Bon à savoir : l’entrepreneuriat social et solidaire incarne des valeurs fortes d’entraide et de solidarité. Elle place la personne au centre de l’activité économique, avec un projet d’entreprise à finalité sociale et par un partage collectif des richesses qui sont produites. Aussi, un projet d’ESS est souvent issu de l’initiative de plusieurs personnes en collaboration étroite avec des acteurs institutionnels et bénévoles. Il répond à des finalités sociales ou environnementales.
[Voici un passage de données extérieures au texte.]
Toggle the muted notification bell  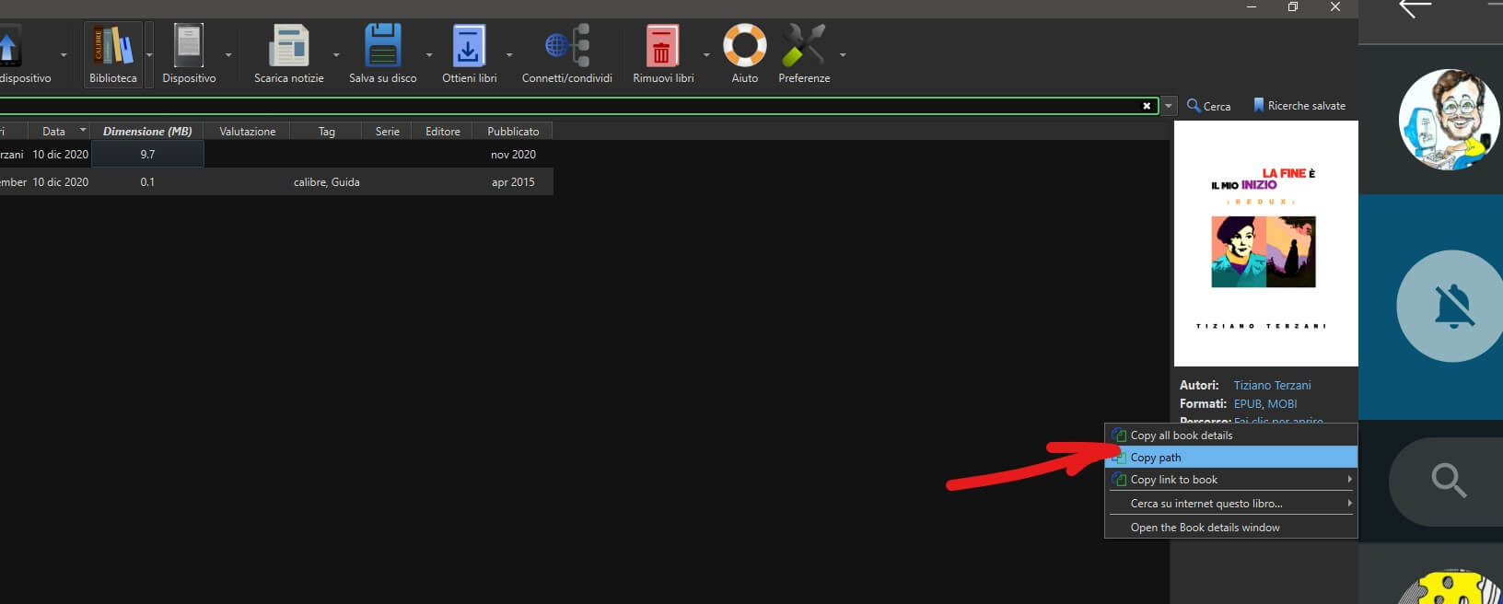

Une des caractéristiques de l’économie solidaire est d’associer citoyens, usagers et prestataires dans le cadre d’un projet collectif pour contribuer à une activité d’intérêt général. Parmi les principes affirmés dans les statuts des entreprises sociales, on distingue le souci de répondre à des besoins collectifs et l’absence d’enrichissement personnel.
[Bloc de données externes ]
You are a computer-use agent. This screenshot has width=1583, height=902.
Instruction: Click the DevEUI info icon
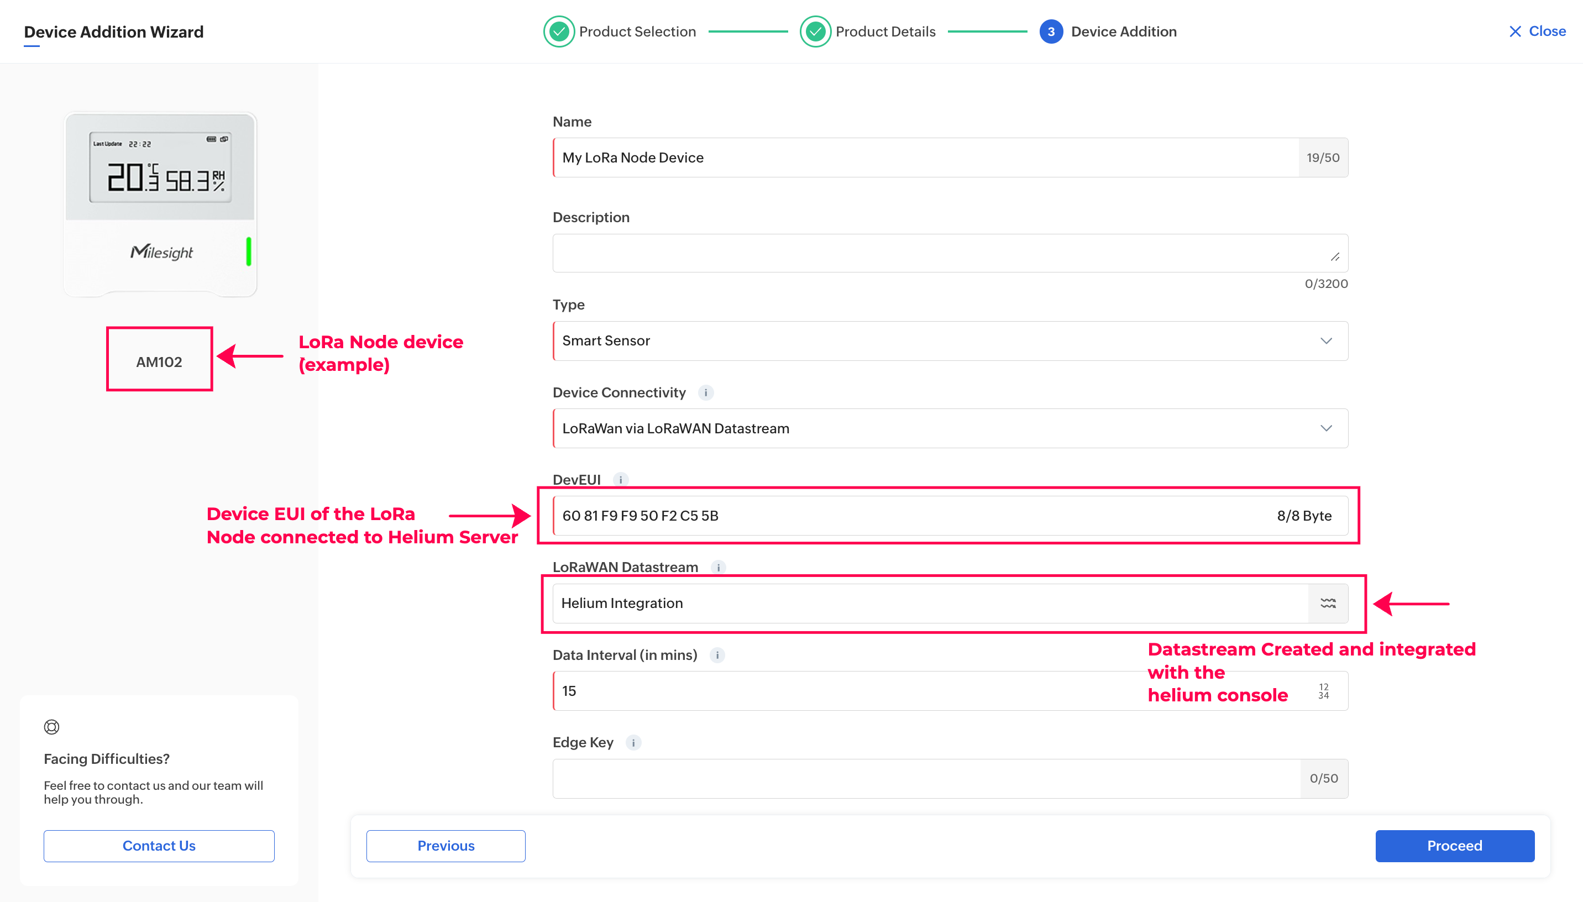pyautogui.click(x=621, y=479)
Les actions peuvent être conduites en direction des personnes dépendantes ou des enfants. Elles correspondent vraiment à une mission de service public. Elles allègent ainsi les coûts sociaux supportés par le contribuable et les entreprises privées. Étant sources d’épargne pour la société, elles créent un lien social reconnu par l’État. L’activité menée par une entreprise solidaire permet de nombreuses façons de contribuer considérablement à la diminution des déficits publics.
Dans le cadre de l’aide à domicile aux personnes âgées, le financement des services peut être assuré partiellement ou totalement par les conseils généraux, les caisses de retraite et l’assurance-maladie. Il provient de la collectivité. Il n’est pas rare que les entreprises sociales répondent à des besoins non ou mal satisfaits par les services publics. Et la Commission européenne construit un écosystème pour les promouvoir.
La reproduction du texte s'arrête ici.